そのような背景の中で、サルダール・カーン、ラーマ―ディール・スィン、スルターンを中心にストーリーが進行する。思わず目を覆ってしまうような凄惨な暴力シーンがあったり、罵詈雑言を含んだかなり際どい台詞が続いたりするのだが、絶妙な間と粋な台詞が織り成すコミカルなシーンも所々にあったりして、退屈しない。特にこの一見重厚で乾燥したドラマの中において、恋愛シーンが意外に秀逸で、サルダール・カーンがドゥルガーを口説くシーン、ファイザルがモホスィナーの手を握るシーンなど、微笑ましい。
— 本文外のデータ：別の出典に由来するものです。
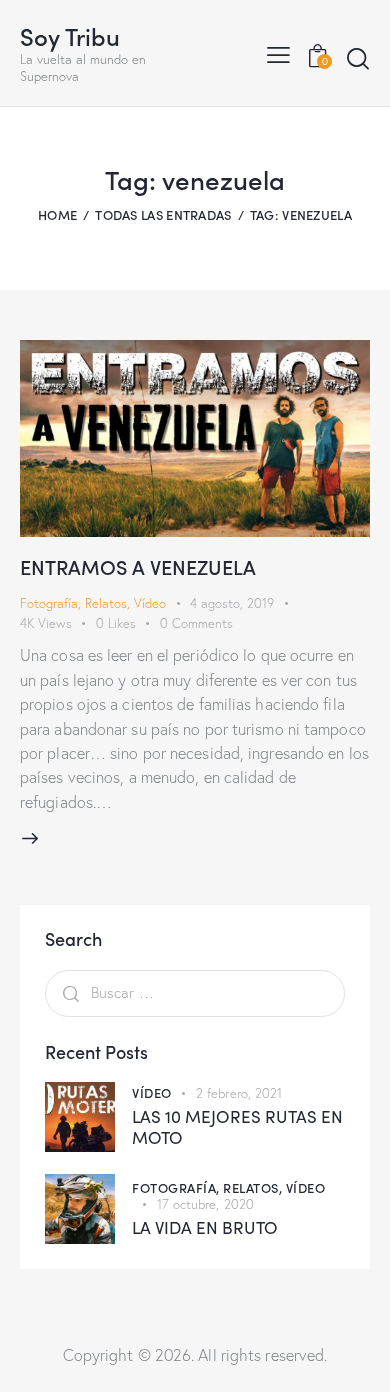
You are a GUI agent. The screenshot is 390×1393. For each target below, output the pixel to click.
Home (57, 214)
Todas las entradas (163, 214)
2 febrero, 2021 (239, 1093)
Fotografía (49, 603)
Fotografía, (177, 1187)
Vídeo (150, 603)
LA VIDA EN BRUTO (205, 1227)
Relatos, (254, 1187)
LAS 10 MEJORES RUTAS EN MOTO (237, 1127)
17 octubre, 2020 (206, 1204)
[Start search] (358, 58)
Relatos (106, 603)
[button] (278, 53)
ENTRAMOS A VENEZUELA (138, 566)
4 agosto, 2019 (232, 603)
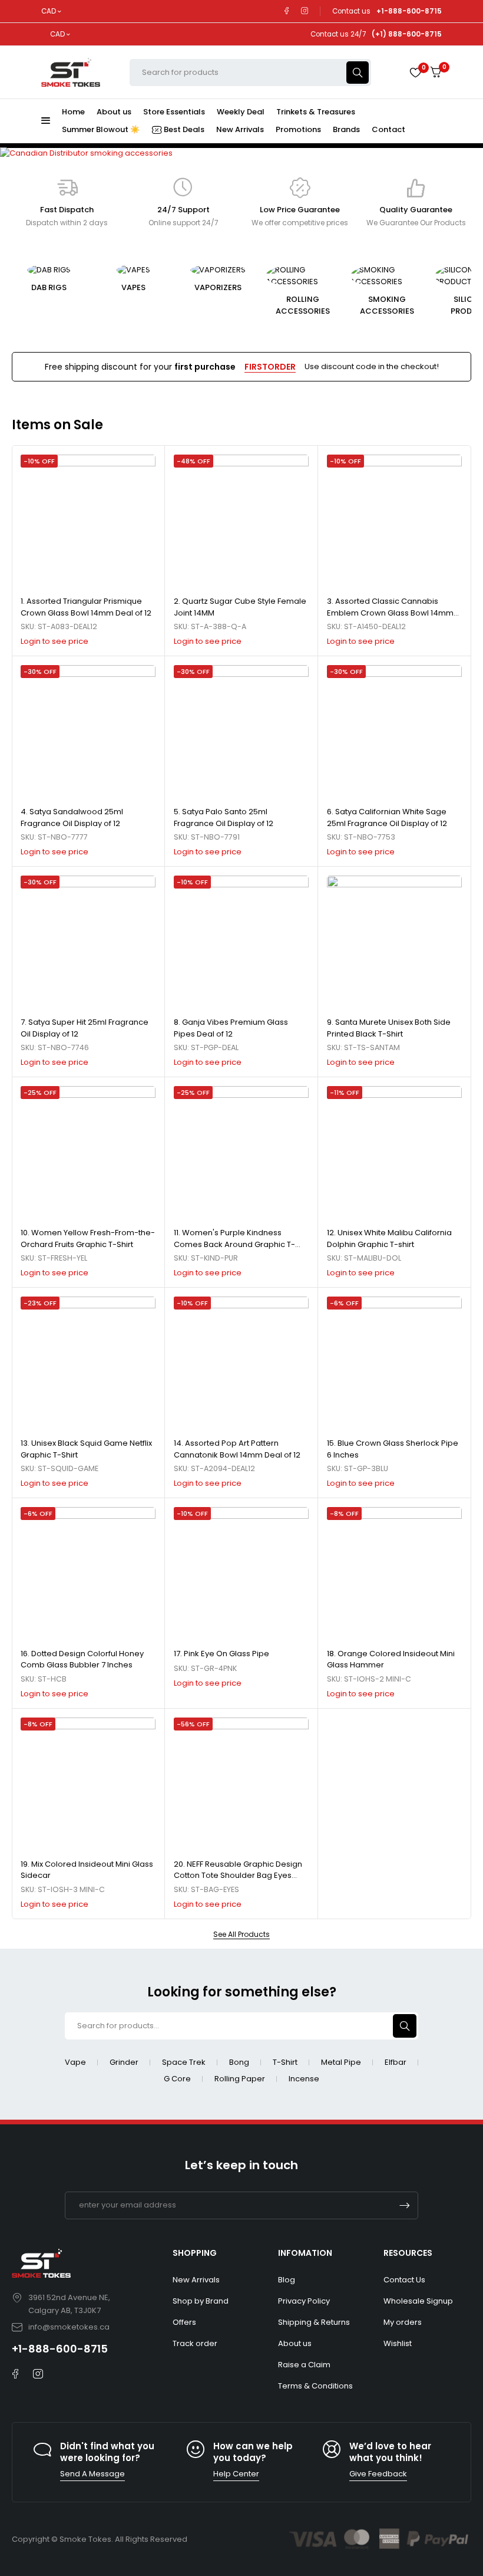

まるで「マハーバーラタ」のように無数の登場人物が登場するのだが、その多くが短い登場シーンながら個性を放っており、アヌラーグ・カシヤプ監督の才能が遺憾なく発揮されている。
ただ、まだ前半しか見ていないので、総合的な評価はパート2を観てからにしたい。
パート1はマノージ・パージペーイー演じるサルダール・カーンの物語だと言い切っていいだろう。個性派男優のマノージ・パージペーイーは最近「Raajneeti」(2010年)や「Aarakshan」(2011年)などで悪役を好演して来たが、この「Gangs of Wasseypur」で晴れて主演を得ており、その演技はそれらすらも色褪せて見えてしまうほどの強烈なものであった。そして台詞回しが絶妙にうまい。かなりアドリブが入っていると思うが、サルダール・カーンというキャラクターを、単なるギャングではなく、人間味溢れる人物として提示することに成功していたのは、大部分が彼のその自由な演技に依っていると言っていい。文句なくキャリアベストの演技である。ただ、パート1の最後で(おそらく)死んでしまったので、パート2での登場シーンは限られると予想される。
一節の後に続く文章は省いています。